• [MATERIAL FOR THE TASK]
╔══
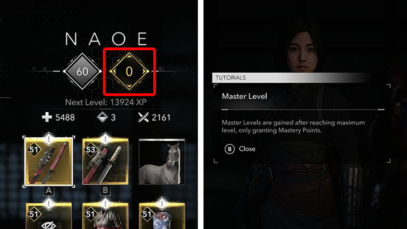
Task: Select the level 53 white-handled katana slot
Action: [x=105, y=161]
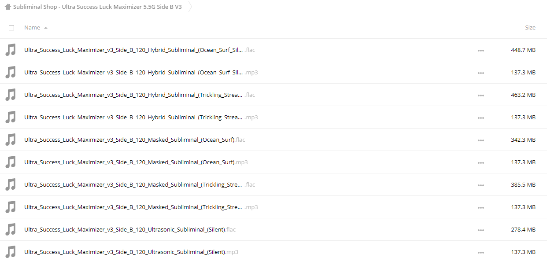Open more options for 278.4 MB file
The image size is (547, 265).
[480, 230]
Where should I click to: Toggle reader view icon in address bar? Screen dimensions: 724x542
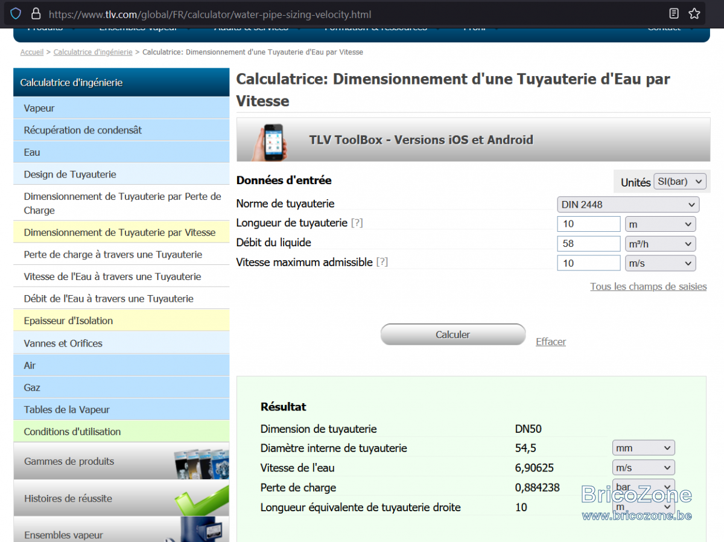[674, 13]
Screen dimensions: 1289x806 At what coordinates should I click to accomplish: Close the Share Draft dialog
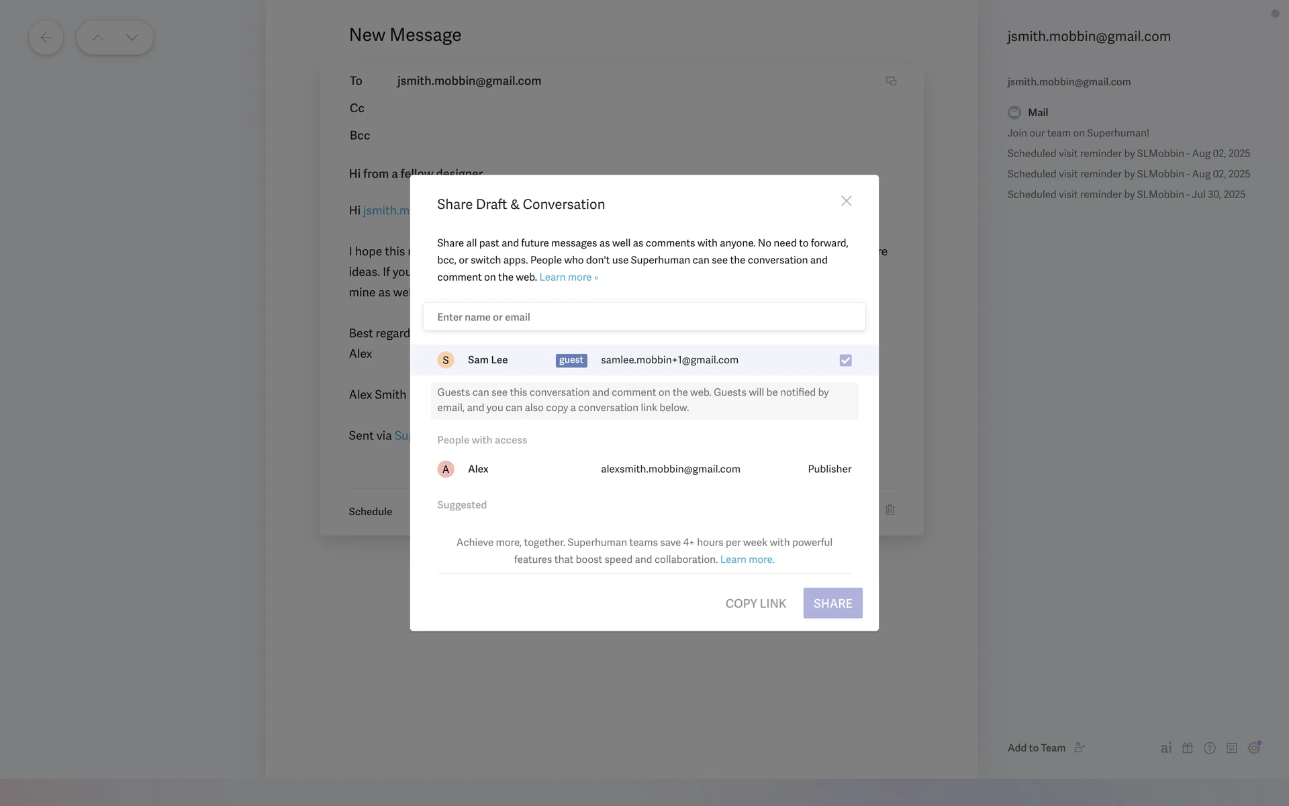pos(846,202)
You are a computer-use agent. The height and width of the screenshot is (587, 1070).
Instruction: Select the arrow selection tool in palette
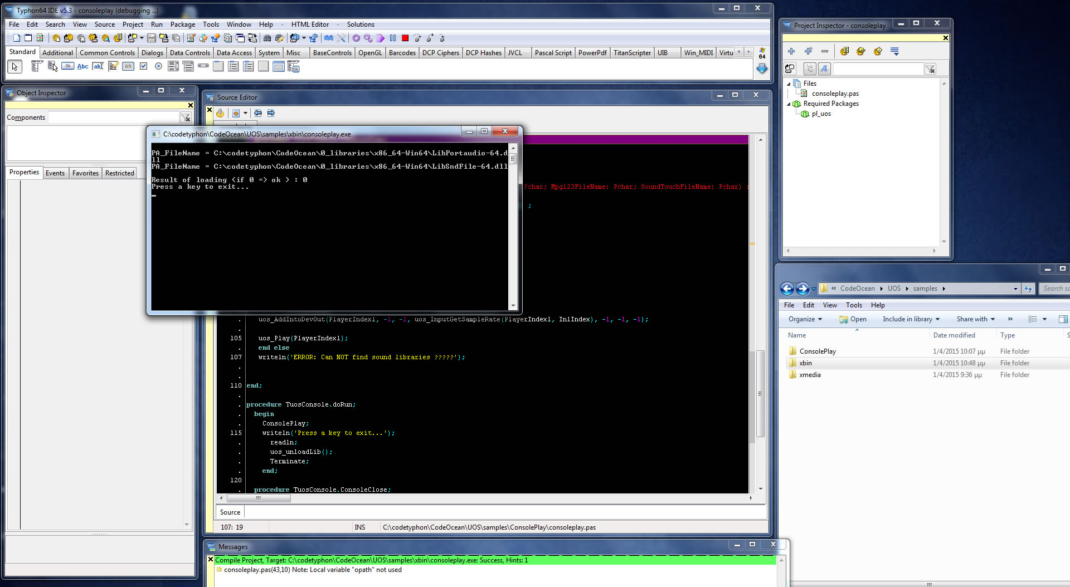(15, 67)
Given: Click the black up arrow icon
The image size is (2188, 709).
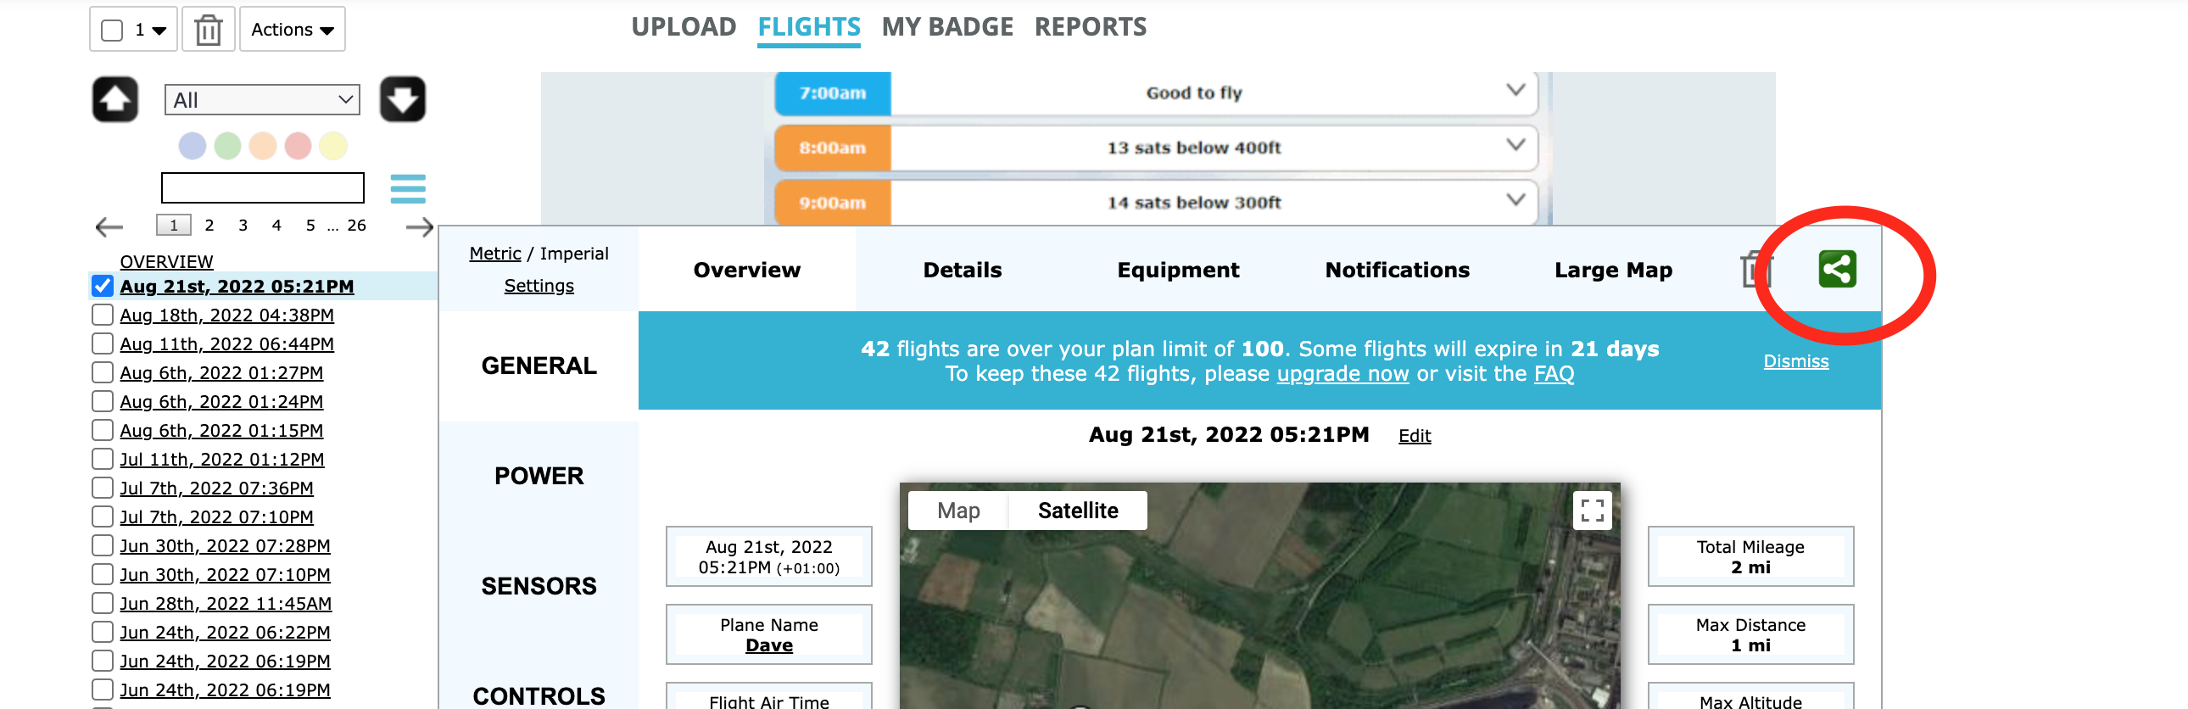Looking at the screenshot, I should (x=116, y=99).
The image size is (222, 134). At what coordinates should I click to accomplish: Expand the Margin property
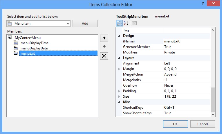pyautogui.click(x=119, y=69)
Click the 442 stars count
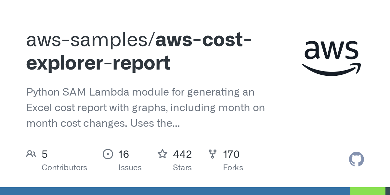The width and height of the screenshot is (390, 195). point(182,154)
╚══
• [EXERCISE PROMPT]
Please rewrite the listing as a Markdown table with the columns Row and Line, starting at the line that contains "Where should I" and ending at the end of the listing. Number each line under Row, leave out blank lines, and omit the pictures.

• [RESPONSE]
| Row | Line |
|---|---|
| 1 | Where should I click to: Toggle reader view icon in address bar? Screen dimensions: 724x542 |
| 2 | [674, 13] |
| 3 | Screen dimensions: 1289x806 At what coordinates should I click to accomplish: Close the Share Draft dialog |
| 4 | pos(846,202) |
| 5 | You are a computer-use agent. The height and width of the screenshot is (587, 1070). |
| 6 | Instruction: Select the arrow selection tool in palette |
| 7 | (15, 67) |
| 8 | Given: Click the black up arrow icon |
| 9 | The image size is (2188, 709). |
| 10 | Looking at the screenshot, I should (x=116, y=99). |
| 11 | The image size is (222, 134). At what coordinates should I click to accomplish: Expand the Margin property |
| 12 | pyautogui.click(x=119, y=69) |
| 13 | Click the 442 stars count |
| 14 | The width and height of the screenshot is (390, 195). point(182,154) |